Exercise prompt: Your response should consist of the records below, repeated exactly.

Records for the task:
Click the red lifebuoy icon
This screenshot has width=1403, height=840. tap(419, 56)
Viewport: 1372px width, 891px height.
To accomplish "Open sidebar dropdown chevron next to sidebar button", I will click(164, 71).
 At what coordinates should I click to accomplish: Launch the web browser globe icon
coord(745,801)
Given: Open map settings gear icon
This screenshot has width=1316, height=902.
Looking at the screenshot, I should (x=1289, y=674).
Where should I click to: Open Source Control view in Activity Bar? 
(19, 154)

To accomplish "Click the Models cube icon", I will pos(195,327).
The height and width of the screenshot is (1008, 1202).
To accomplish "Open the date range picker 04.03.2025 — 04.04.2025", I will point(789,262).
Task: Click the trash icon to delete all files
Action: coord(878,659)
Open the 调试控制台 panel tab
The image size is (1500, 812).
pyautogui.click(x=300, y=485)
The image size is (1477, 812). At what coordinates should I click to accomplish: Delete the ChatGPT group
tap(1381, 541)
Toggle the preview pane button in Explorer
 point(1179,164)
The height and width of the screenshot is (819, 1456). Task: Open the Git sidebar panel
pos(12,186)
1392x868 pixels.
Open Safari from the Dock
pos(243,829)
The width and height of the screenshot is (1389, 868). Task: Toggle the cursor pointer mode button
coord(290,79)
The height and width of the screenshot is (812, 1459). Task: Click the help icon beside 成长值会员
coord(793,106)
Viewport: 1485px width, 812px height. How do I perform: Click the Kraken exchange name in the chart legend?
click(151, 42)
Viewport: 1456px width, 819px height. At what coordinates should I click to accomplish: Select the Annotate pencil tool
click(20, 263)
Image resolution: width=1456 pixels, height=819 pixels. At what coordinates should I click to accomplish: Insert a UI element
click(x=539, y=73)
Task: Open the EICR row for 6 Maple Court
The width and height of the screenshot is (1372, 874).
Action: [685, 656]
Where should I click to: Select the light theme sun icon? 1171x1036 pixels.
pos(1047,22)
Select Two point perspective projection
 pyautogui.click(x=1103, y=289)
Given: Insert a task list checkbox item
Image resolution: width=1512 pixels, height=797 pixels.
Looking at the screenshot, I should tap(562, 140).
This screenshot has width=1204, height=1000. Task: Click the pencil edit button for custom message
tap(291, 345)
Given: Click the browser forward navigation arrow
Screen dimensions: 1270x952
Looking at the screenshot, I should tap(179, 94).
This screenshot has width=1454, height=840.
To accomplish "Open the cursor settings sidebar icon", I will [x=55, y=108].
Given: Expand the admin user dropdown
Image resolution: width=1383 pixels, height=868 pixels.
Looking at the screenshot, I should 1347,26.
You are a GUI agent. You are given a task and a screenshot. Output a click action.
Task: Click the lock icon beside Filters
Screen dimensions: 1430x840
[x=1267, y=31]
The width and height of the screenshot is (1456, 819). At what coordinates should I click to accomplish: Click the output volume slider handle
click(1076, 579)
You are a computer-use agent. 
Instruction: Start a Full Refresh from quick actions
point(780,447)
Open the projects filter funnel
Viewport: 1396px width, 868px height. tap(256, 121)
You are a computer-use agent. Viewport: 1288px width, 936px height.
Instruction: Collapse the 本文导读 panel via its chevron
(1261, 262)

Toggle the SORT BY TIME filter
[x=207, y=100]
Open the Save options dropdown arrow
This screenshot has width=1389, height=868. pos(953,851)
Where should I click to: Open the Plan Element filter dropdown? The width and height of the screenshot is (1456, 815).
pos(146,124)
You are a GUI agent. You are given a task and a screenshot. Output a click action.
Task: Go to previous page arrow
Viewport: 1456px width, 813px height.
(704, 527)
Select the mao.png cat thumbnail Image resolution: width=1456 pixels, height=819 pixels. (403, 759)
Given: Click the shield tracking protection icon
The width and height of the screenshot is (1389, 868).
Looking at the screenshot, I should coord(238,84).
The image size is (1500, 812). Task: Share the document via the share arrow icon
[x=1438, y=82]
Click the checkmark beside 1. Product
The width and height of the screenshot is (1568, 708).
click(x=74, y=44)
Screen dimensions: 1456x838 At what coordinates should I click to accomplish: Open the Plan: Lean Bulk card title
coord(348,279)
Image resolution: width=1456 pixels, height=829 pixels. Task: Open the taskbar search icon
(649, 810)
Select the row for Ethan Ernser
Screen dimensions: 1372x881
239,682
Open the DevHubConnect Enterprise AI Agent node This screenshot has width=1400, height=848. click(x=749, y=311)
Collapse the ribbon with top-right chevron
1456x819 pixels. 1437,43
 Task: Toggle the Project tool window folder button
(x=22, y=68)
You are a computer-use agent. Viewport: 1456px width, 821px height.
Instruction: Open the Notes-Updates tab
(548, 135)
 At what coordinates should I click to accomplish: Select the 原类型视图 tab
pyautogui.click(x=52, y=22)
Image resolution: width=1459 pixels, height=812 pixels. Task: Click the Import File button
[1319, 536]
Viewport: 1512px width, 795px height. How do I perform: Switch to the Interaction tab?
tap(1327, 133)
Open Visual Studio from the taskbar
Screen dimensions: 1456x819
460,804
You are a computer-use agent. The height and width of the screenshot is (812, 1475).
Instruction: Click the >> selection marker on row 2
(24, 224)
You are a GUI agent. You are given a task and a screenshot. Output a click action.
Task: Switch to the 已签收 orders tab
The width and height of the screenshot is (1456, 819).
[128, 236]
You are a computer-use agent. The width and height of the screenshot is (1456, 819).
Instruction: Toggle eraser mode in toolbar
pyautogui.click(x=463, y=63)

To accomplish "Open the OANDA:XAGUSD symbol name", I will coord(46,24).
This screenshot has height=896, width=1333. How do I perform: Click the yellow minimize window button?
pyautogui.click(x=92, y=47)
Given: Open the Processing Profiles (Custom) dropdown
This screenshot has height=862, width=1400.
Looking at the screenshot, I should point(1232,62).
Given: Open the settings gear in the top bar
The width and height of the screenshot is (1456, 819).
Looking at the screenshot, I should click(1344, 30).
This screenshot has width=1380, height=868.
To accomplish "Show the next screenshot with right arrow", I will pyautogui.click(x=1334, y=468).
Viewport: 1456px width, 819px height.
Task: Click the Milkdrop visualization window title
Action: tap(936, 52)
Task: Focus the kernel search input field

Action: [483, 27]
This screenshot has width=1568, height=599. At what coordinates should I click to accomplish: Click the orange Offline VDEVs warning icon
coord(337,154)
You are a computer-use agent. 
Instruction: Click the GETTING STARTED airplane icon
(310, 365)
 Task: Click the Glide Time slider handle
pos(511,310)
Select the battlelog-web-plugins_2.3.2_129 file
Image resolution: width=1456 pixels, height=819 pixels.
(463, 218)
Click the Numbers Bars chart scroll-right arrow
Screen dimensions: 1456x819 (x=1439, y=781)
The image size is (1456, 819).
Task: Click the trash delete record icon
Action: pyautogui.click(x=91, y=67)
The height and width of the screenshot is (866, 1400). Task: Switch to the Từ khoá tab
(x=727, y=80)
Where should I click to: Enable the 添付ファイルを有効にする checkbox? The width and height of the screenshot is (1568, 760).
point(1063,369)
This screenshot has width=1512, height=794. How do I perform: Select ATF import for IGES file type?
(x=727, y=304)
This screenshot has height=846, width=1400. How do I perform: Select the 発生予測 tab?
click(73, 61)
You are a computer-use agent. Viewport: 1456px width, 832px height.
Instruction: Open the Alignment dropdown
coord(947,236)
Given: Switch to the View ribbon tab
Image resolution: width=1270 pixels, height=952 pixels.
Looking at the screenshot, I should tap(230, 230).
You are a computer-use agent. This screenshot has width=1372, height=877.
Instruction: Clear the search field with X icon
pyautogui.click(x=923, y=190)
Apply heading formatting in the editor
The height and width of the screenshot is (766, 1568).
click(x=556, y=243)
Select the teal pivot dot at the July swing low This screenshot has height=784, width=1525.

Solution to this task:
Click the red lifebuoy icon
This screenshot has width=1403, height=840. tap(419, 56)
Viewport: 1372px width, 891px height.
To accomplish "Open sidebar dropdown chevron next to sidebar button", I will click(164, 71).
 At what coordinates should I click to accomplish: Launch the web browser globe icon
coord(745,801)
Given: Open map settings gear icon
This screenshot has width=1316, height=902.
Looking at the screenshot, I should (x=1289, y=674).
Where should I click to: Open Source Control view in Activity Bar? 
(19, 154)

To accomplish "Click the Models cube icon", I will pos(195,327).
The height and width of the screenshot is (1008, 1202).
To accomplish "Open the date range picker 04.03.2025 — 04.04.2025", I will point(789,262).
Task: Click the trash icon to delete all files
Action: coord(878,659)
Open the 调试控制台 panel tab
The image size is (1500, 812).
pyautogui.click(x=300, y=485)
The image size is (1477, 812). At what coordinates should I click to accomplish: Delete the ChatGPT group
tap(1381, 541)
Toggle the preview pane button in Explorer
 point(1179,164)
The height and width of the screenshot is (819, 1456). Task: Open the Git sidebar panel
pos(12,186)
1392x868 pixels.
Open Safari from the Dock
pos(243,829)
The width and height of the screenshot is (1389, 868). Task: Toggle the cursor pointer mode button
coord(290,79)
The height and width of the screenshot is (812, 1459). Task: Click the help icon beside 成长值会员
coord(793,106)
Viewport: 1485px width, 812px height. How do I perform: Click the Kraken exchange name in the chart legend?
click(151, 42)
Viewport: 1456px width, 819px height. At what coordinates should I click to accomplish: Select the Annotate pencil tool
click(20, 263)
Image resolution: width=1456 pixels, height=819 pixels. At what coordinates should I click to accomplish: Insert a UI element
click(x=539, y=73)
Task: Open the EICR row for 6 Maple Court
The width and height of the screenshot is (1372, 874).
Action: [685, 656]
Where should I click to: Select the light theme sun icon? 1171x1036 pixels.
pos(1047,22)
Select Two point perspective projection
 pyautogui.click(x=1103, y=289)
Given: Insert a task list checkbox item
Image resolution: width=1512 pixels, height=797 pixels.
Looking at the screenshot, I should tap(562, 140).
This screenshot has width=1204, height=1000. Task: Click the pencil edit button for custom message
tap(291, 345)
Given: Click the browser forward navigation arrow
Screen dimensions: 1270x952
Looking at the screenshot, I should tap(179, 94).
This screenshot has width=1454, height=840.
To accomplish "Open the cursor settings sidebar icon", I will [x=55, y=108].
Given: Expand the admin user dropdown
Image resolution: width=1383 pixels, height=868 pixels.
Looking at the screenshot, I should 1347,26.
You are a GUI agent. You are given a task and a screenshot. Output a click action.
Task: Click the lock icon beside Filters
Screen dimensions: 1430x840
[x=1267, y=31]
The width and height of the screenshot is (1456, 819). At what coordinates should I click to accomplish: Click the output volume slider handle
click(1076, 579)
You are a computer-use agent. 
Instruction: Start a Full Refresh from quick actions
point(780,447)
Open the projects filter funnel
Viewport: 1396px width, 868px height. tap(256, 121)
You are a computer-use agent. Viewport: 1288px width, 936px height.
Instruction: Collapse the 本文导读 panel via its chevron
(1261, 262)

Toggle the SORT BY TIME filter
[x=207, y=100]
Open the Save options dropdown arrow
This screenshot has width=1389, height=868. pos(953,851)
Where should I click to: Open the Plan Element filter dropdown? The width and height of the screenshot is (1456, 815).
pos(146,124)
You are a GUI agent. You are given a task and a screenshot. Output a click action.
Task: Go to previous page arrow
Viewport: 1456px width, 813px height.
(704, 527)
Select the mao.png cat thumbnail Image resolution: width=1456 pixels, height=819 pixels. (403, 759)
Given: Click the shield tracking protection icon
The width and height of the screenshot is (1389, 868).
Looking at the screenshot, I should coord(238,84).
The image size is (1500, 812). Task: Share the document via the share arrow icon
[x=1438, y=82]
Click the checkmark beside 1. Product
The width and height of the screenshot is (1568, 708).
click(x=74, y=44)
Screen dimensions: 1456x838 At what coordinates should I click to accomplish: Open the Plan: Lean Bulk card title
coord(348,279)
Image resolution: width=1456 pixels, height=829 pixels. Task: Open the taskbar search icon
(649, 810)
Select the row for Ethan Ernser
Screen dimensions: 1372x881
239,682
Open the DevHubConnect Enterprise AI Agent node This screenshot has width=1400, height=848. click(x=749, y=311)
Collapse the ribbon with top-right chevron
1456x819 pixels. 1437,43
 Task: Toggle the Project tool window folder button
(x=22, y=68)
You are a computer-use agent. Viewport: 1456px width, 821px height.
Instruction: Open the Notes-Updates tab
(548, 135)
 At what coordinates should I click to accomplish: Select the 原类型视图 tab
pyautogui.click(x=52, y=22)
Image resolution: width=1459 pixels, height=812 pixels. Task: Click the Import File button
[1319, 536]
Viewport: 1512px width, 795px height. How do I perform: Switch to the Interaction tab?
tap(1327, 133)
Open Visual Studio from the taskbar
Screen dimensions: 1456x819
460,804
You are a computer-use agent. The height and width of the screenshot is (812, 1475).
Instruction: Click the >> selection marker on row 2
(24, 224)
You are a GUI agent. You are given a task and a screenshot. Output a click action.
Task: Switch to the 已签收 orders tab
The width and height of the screenshot is (1456, 819).
[128, 236]
You are a computer-use agent. The width and height of the screenshot is (1456, 819).
Instruction: Toggle eraser mode in toolbar
pyautogui.click(x=463, y=63)

To accomplish "Open the OANDA:XAGUSD symbol name", I will coord(46,24).
This screenshot has height=896, width=1333. How do I perform: Click the yellow minimize window button?
pyautogui.click(x=92, y=47)
Given: Open the Processing Profiles (Custom) dropdown
This screenshot has height=862, width=1400.
Looking at the screenshot, I should point(1232,62).
Given: Open the settings gear in the top bar
The width and height of the screenshot is (1456, 819).
Looking at the screenshot, I should click(1344, 30).
This screenshot has width=1380, height=868.
To accomplish "Show the next screenshot with right arrow", I will pyautogui.click(x=1334, y=468).
Viewport: 1456px width, 819px height.
Task: Click the Milkdrop visualization window title
Action: tap(936, 52)
Task: Focus the kernel search input field

Action: [483, 27]
This screenshot has width=1568, height=599. At what coordinates should I click to accomplish: Click the orange Offline VDEVs warning icon
coord(337,154)
You are a computer-use agent. 
Instruction: Click the GETTING STARTED airplane icon
(310, 365)
 Task: Click the Glide Time slider handle
pos(511,310)
Select the battlelog-web-plugins_2.3.2_129 file
Image resolution: width=1456 pixels, height=819 pixels.
(463, 218)
Click the Numbers Bars chart scroll-right arrow
Screen dimensions: 1456x819 (x=1439, y=781)
The image size is (1456, 819).
Task: Click the trash delete record icon
Action: pyautogui.click(x=91, y=67)
The height and width of the screenshot is (866, 1400). Task: Switch to the Từ khoá tab
(x=727, y=80)
Where should I click to: Enable the 添付ファイルを有効にする checkbox? The width and height of the screenshot is (1568, 760).
point(1063,369)
This screenshot has width=1512, height=794. How do I perform: Select ATF import for IGES file type?
(x=727, y=304)
This screenshot has height=846, width=1400. How do I perform: Select the 発生予測 tab?
click(73, 61)
You are a computer-use agent. Viewport: 1456px width, 832px height.
Instruction: Open the Alignment dropdown
coord(947,236)
Given: Switch to the View ribbon tab
Image resolution: width=1270 pixels, height=952 pixels.
Looking at the screenshot, I should tap(230, 230).
You are a computer-use agent. This screenshot has width=1372, height=877.
Instruction: Clear the search field with X icon
pyautogui.click(x=923, y=190)
Apply heading formatting in the editor
The height and width of the screenshot is (766, 1568).
click(x=556, y=243)
Select the teal pivot dot at the July swing low This screenshot has height=784, width=1525.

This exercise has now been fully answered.